Will any vendor have this at the vape meet?

Reactions: Agree 1


----------



## Riddle (26/11/14)

Can I add to this thread and ask who will be selling Rayon as well?


----------



## KieranD (26/11/14)

I am hoping to have Japanese Cotton available. 
I will have a limited quantity of Rayon available as well

Reactions: Like 3


----------



## Yiannaki (26/11/14)

KieranD said:


> I am hoping to have Japanese Cotton available.
> I will have a limited quantity of Rayon available as well


Nice  keen to give the Japanese cotton a run!


----------



## Raslin (27/11/14)

Great please set a pack aside for me.


----------



## Imthiaz Khan (27/11/14)

The Japanese cotton I got from @KieranD rocks! Quality stuff! I have not used normal cotton ever since!

Reactions: Like 1 | Winner 1


----------



## Imthiaz Khan (27/11/14)

Together with flat ribbon Vapowire which I got from @KieranD as well. Perfect combo.

Reactions: Like 1 | Winner 1


----------



## Raslin (27/11/14)

@Imthiaz Khan, what is vapowire and what do you use it for?


----------



## KieranD (27/11/14)

Raslin said:


> @Imthiaz Khan, what is vapowire and what do you use it for?



Vapowire is Kanthal A-1 made specifically for vaping  
http://www.vapecartel.co.za/collections/wire-wick

Reactions: Thanks 1


----------



## Imthiaz Khan (27/11/14)

@Raslin, check it out on @KieranD website.
http://www.vapecartel.co.za/collections/wire-wick

Vapowire caters exclusively to the rebuildable electronic cigarette market by providing the highest quality resistance wire in a variety of sizes, lengths, and styles. Vapowire spools are 100% machine wound and come in convenient packaging for storage and counter display.

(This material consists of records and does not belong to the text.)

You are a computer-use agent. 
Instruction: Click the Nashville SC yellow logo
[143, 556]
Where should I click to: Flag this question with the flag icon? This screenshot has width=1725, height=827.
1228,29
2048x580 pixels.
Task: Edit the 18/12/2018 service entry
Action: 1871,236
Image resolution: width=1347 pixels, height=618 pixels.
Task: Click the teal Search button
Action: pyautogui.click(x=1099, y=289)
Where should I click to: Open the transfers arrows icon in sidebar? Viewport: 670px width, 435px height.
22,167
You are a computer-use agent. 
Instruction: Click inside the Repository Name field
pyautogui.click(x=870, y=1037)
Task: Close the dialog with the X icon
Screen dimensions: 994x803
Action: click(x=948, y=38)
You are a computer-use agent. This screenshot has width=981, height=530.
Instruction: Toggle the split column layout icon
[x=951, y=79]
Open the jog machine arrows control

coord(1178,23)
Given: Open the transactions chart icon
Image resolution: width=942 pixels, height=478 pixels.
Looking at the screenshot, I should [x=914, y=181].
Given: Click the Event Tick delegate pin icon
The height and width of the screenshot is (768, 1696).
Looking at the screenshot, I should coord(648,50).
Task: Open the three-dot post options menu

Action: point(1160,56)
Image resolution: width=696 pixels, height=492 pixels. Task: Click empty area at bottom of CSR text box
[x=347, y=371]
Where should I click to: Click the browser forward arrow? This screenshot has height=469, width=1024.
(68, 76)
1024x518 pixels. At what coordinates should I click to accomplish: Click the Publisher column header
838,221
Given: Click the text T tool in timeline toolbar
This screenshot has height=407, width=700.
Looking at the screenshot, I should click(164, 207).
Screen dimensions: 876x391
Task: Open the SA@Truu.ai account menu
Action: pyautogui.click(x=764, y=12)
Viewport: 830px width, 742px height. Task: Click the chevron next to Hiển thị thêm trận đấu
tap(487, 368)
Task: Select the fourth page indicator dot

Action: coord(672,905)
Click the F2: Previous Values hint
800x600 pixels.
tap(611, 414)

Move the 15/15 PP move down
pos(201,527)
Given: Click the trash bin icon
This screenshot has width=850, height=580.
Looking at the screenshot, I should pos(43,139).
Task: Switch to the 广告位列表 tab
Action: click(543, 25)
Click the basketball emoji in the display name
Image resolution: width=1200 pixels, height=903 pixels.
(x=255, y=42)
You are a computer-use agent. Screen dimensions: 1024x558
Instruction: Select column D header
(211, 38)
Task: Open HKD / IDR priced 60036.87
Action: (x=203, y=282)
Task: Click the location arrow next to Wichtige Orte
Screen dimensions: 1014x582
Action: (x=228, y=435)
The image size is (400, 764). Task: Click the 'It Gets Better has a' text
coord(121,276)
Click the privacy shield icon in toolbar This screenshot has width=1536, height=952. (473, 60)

Our production process ensures that the presence of contaminants typically resulting from manual handling and spooling are kept to a minimum - ensuring maximum wire life and the highest quality vaping experience.

Reactions: Winner 1 | Thanks 1


----------



## Imthiaz Khan (27/11/14)

@Raslin, will post a pic of my build later tonight.


----------



## Raslin (27/11/14)

Great thanks, i would be very interested to see it.


----------



## Imthiaz Khan (27/11/14)

@Raslin, here's some pics of the flat ribbon vapowire builds

Reactions: Like 1 | Winner 2


----------



## KieranD (27/11/14)

Very nice @Imthiaz Khan

Reactions: Thanks 1


----------



## Imthiaz Khan (27/11/14)

Thanks @KieranD, building with this wire makes it really easy, its a pleasure to work with

Reactions: Agree 1


----------